もうずっといい子を辞めたかった。そして今私を縛るものは何もない。

本当は、本当はね、分かっている。
学生時代の全ては、会社に入り、仕事をするようになってからのためのものだって。
つまり私の場合は今までの全てを無駄にしてるわけだ。
でももう我慢できなかった。

私には夢があったから。
ずっと行きたかったエンタメ業界の企業があって。
小さな企業だから毎年募集があるわけでは無くて。
そこに入りたくて、今の仕事が辞めたくて、つまらなくて、もっとチャレンジしてみたくて。
行く当てなんてないのに新卒で入った企業を1年ほどで退職した。
その後は色々なアルバイトを経験した。

そんなことをしているうちに、件のエンタメ企業で募集があった。
意を決して応募したら、今までのアルバイト経験を面白がって選考の延長である研修に呼ばれた。
最初は一か月で選考の結果が出るというのでアルバイト先の有休を利用して研修に参加した。しかし、研修をもう一か月延長したいとの連絡があった。
仕方がないので先のアルバイト先を退職し、そちらの研修に参加した。
1か月ほどして、「あなたは凄く良い人だったけど、やっぱり不採用で。これからの就活も頑張ってね。」との連絡。
死。
以上。

いや、普通の人なら え、残念☆ ってなるのかもしれないけど、なんかもう、疲れちゃって。
んで、死。
いやもう、落ちようと。
その後は、1か月位家でぼーっとしていて、はと我に返り、飛ぶのに良い感じな建物を探した。私の家からはかなり離れた東京23区外の、府中市。
静かないいところ。
何でここにしたかと言われると、雰囲気が好きだったからとしか言いようがない。

そして建物に上り今に至る。
こんなことになるなら、もっとやってみたいことにチャレンジしておくんだったな。
とか、あの時言えなかったことを言っておいたら良かったな。とか、マックのチョコフラッペ飲んでおくんだったなとか、ちらほら色々な自分の人生の断面が蘇ってくる。

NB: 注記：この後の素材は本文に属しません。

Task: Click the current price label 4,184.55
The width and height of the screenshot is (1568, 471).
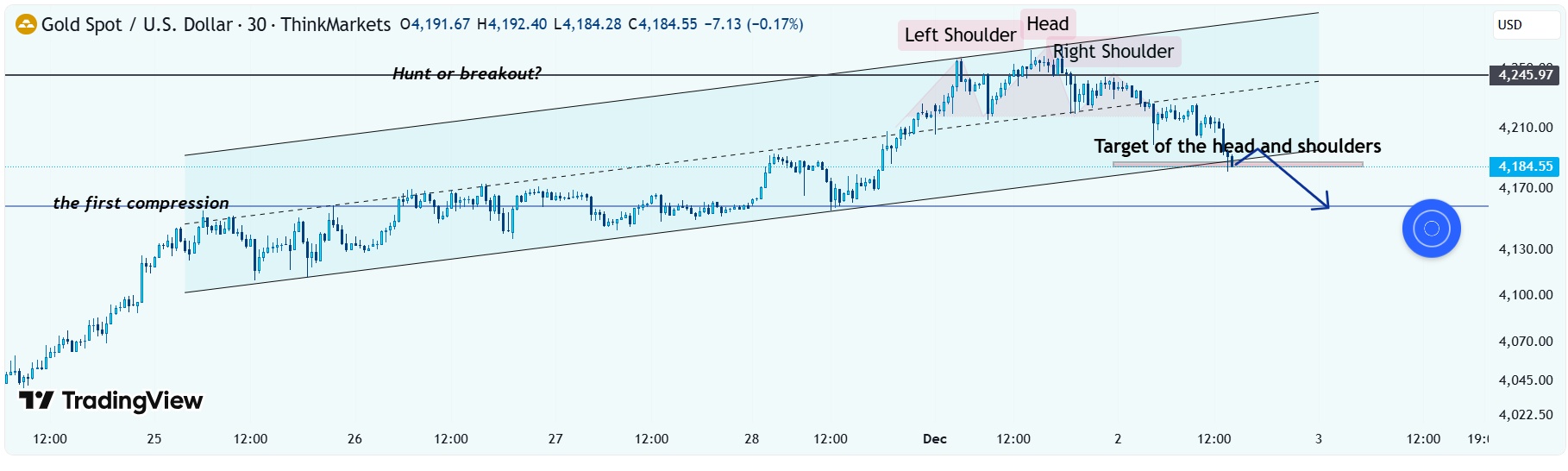Action: [1525, 166]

そんなことを言っていたら、便箋を封筒にしまい終わってしまったではないか。
誰でも上がれる屋上からの景色は相変わらずな東京の空を映していて、
真っ青な晴天・白い雲が眩しい昼間の10時台なのに、なんだかちょっと淀んで見えた。

「世界にさよならする日とは思えない位に、清々しい晴天になりやがって。」
思えば私は雨ばかりを引き寄せる人種だった。
いつも雨。私が動くといつも雨。
夏や梅雨の時期に外出なんてしようものなら、ピーカンの晴天だったとしてもすぐに雨が降って来た。降ってくる。降ってくるのだ。いや降ってくんのよ。
もはやこれ才能なんじゃない?干ばつ地域に行ったら確実に役に立つよね。といったレベルだった。
なのに何で今日はこんなに晴天なんだろうか。
まるでいなくなることを望まれてるみたい。
どんどん思考が沼に落ちてきた。
もういいや。
屋上の柵を乗り越えて、端に突き出たコンクリートに座る。
このマンションは12階建て。
ほとんど人が住んでいない団地群に建っている。
築40年以上が経過しているだろうか。
マンションというか団地。
さびれた階段を永遠に上り、壊れた立ち入り禁止看板の先に、屋上への扉があるのだ。

柵の外へ出て私を阻むものが無くなり、真っ青な青空と白い雲を見た時、
ここはあっちとこっちの境界だと、私は悟った。
そしてずっと考えないようにしていた家族のことが頭に浮かんだ。

「周りの目を気にしてずっといい子だった」
先にそう語った気がするが、家族にいい子であるように強要されたことは、今思えば無かったように思う。(もしかしたら幼少の頃に、親が子どもに無意識的にいう「ちゃんといい子にしてなさい」とかは言われていたかもしれないが)
私自身が、「いい子であれ」という呪いを自分自身にかけていたのである。
「周りの目が気になる」から「いい子であれ」と。
そして生きずらくなっていった。
自分の首を自分自身で絞めていったのである。

両親は共働きだったので、家には平日の放課後はいつも一人、もしくは妹と二人きりだった。
そんな私たちのために両親は出来るだけのことをしてくれた。
やりたいと言った習い事に反対されたことは無かったし、勢いで進路を変え、志望先ががらっと変わったときも呆れて「もうこれっきりだからね。」と言いつつも最後まで見守ってくれた。
学校に関しては、自分たちが関わる時間が無いので学習塾に入れられ本当に嫌だったが、今思えばそれも不器用なりの愛情だったのだろう。

そう、私は愛されていたのだと思う。
急にその言葉が胸にストンと落ちた。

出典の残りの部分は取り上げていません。